[Stored records]
↓↓↓
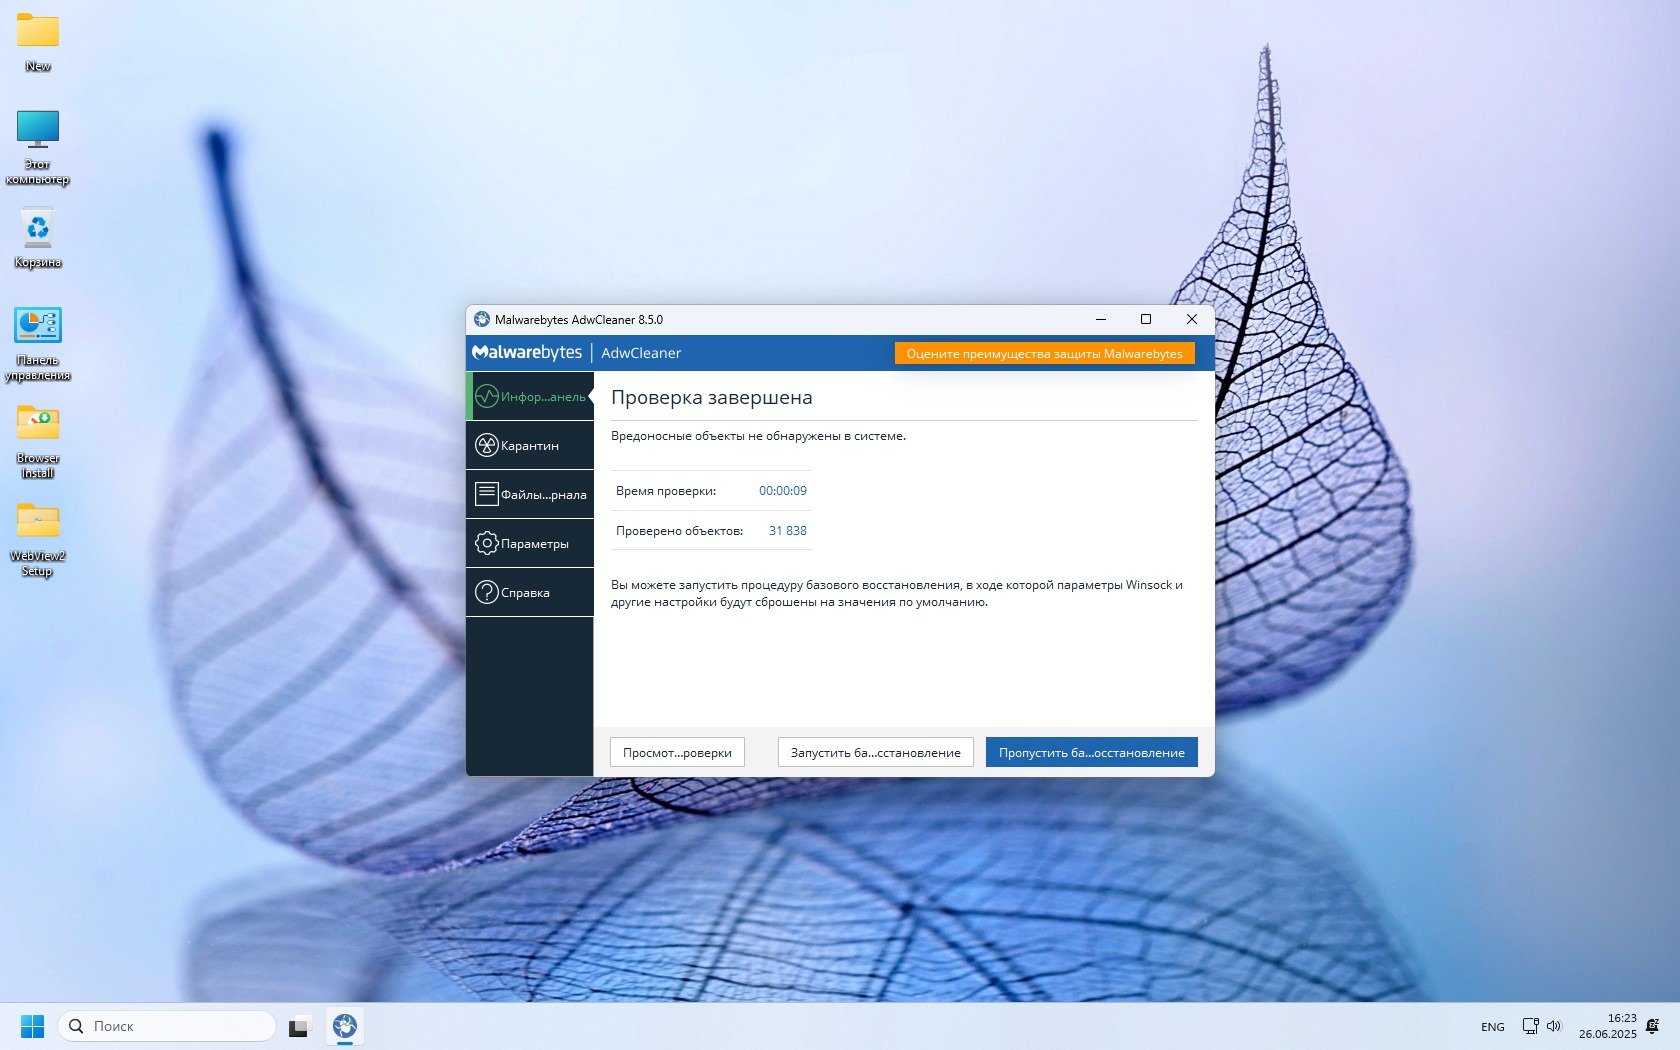Image resolution: width=1680 pixels, height=1050 pixels.
Task: Click the orange Malwarebytes protection banner
Action: click(1044, 354)
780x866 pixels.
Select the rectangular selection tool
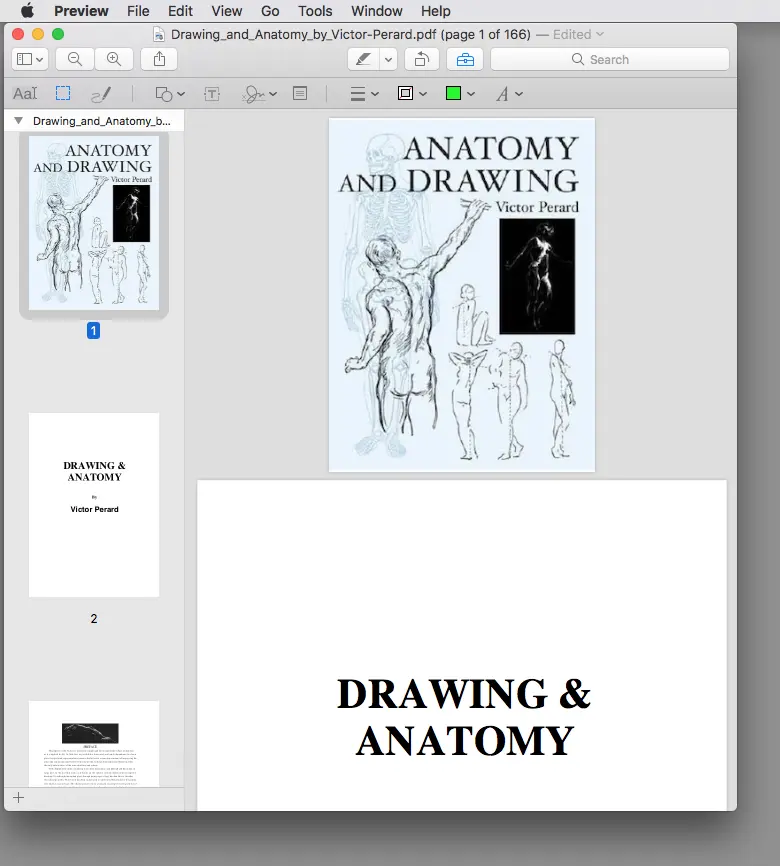point(63,94)
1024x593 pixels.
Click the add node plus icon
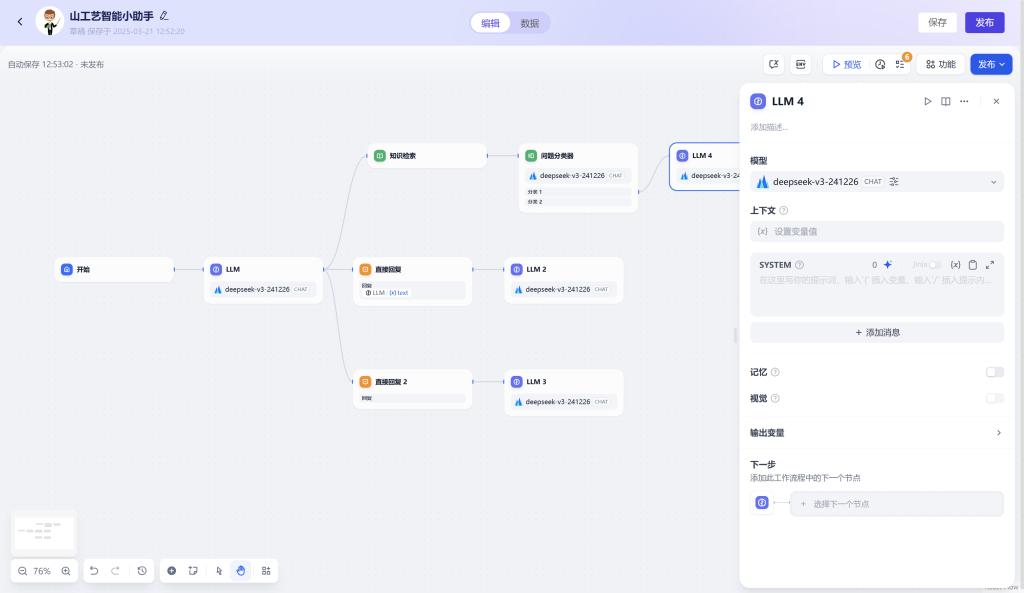tap(171, 570)
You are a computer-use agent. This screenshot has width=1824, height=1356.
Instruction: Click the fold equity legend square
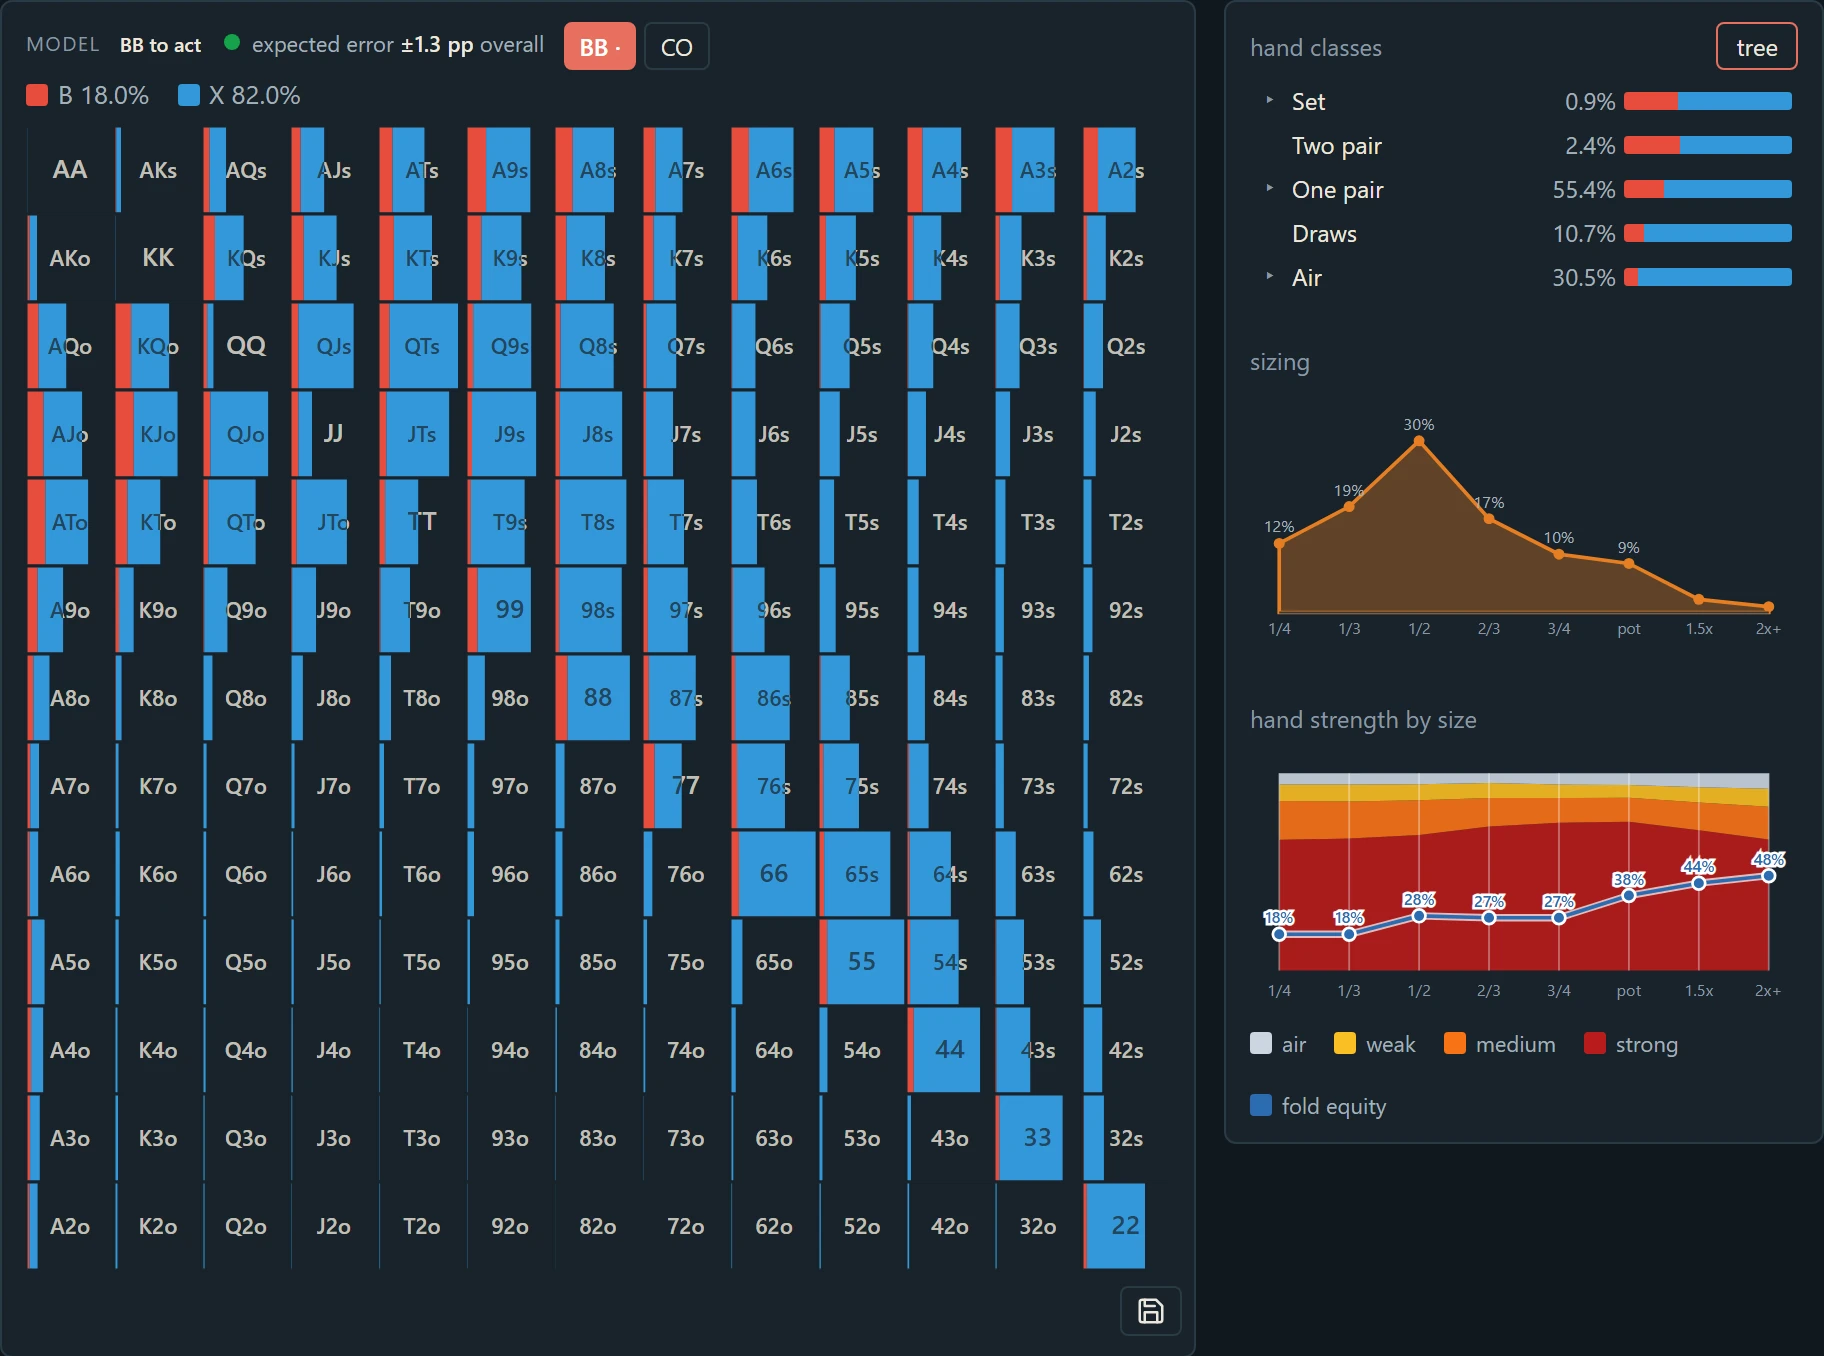1261,1105
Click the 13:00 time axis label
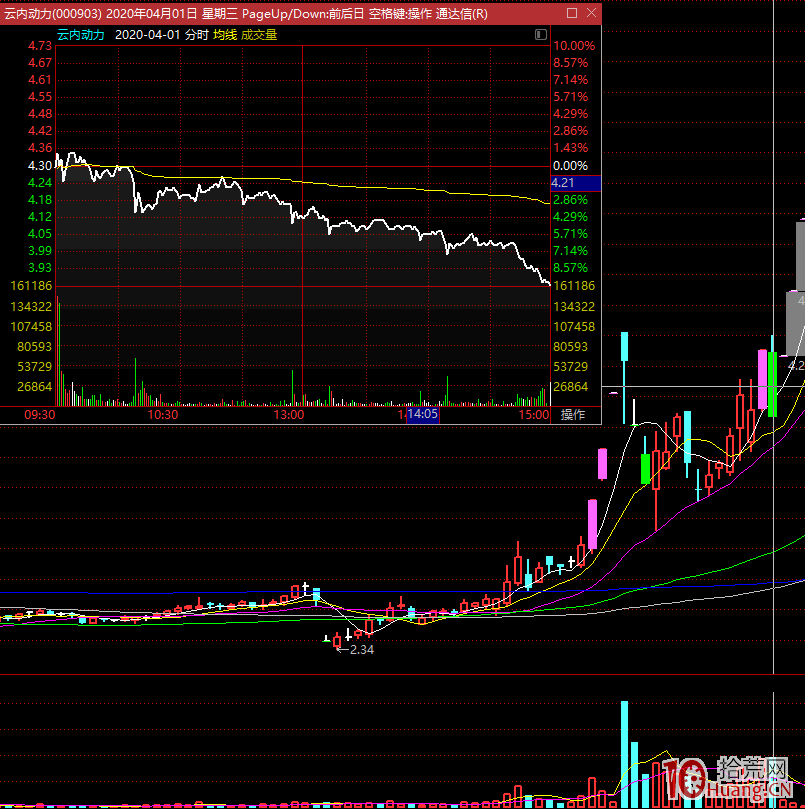The image size is (805, 809). 289,414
↑↑↑
Only the lines from the line with "Select the rectangular selection tool" through the closing line of the data, both included, should be set down, exactly as written and without pictures.

= Exercise solution =
Select the rectangular selection tool
point(63,94)
1024x593 pixels.
Click the add node plus icon
tap(171, 570)
You are a computer-use agent. This screenshot has width=1824, height=1356.
Instruction: Click the fold equity legend square
1261,1105
Click the 13:00 time axis label
The image size is (805, 809). 289,414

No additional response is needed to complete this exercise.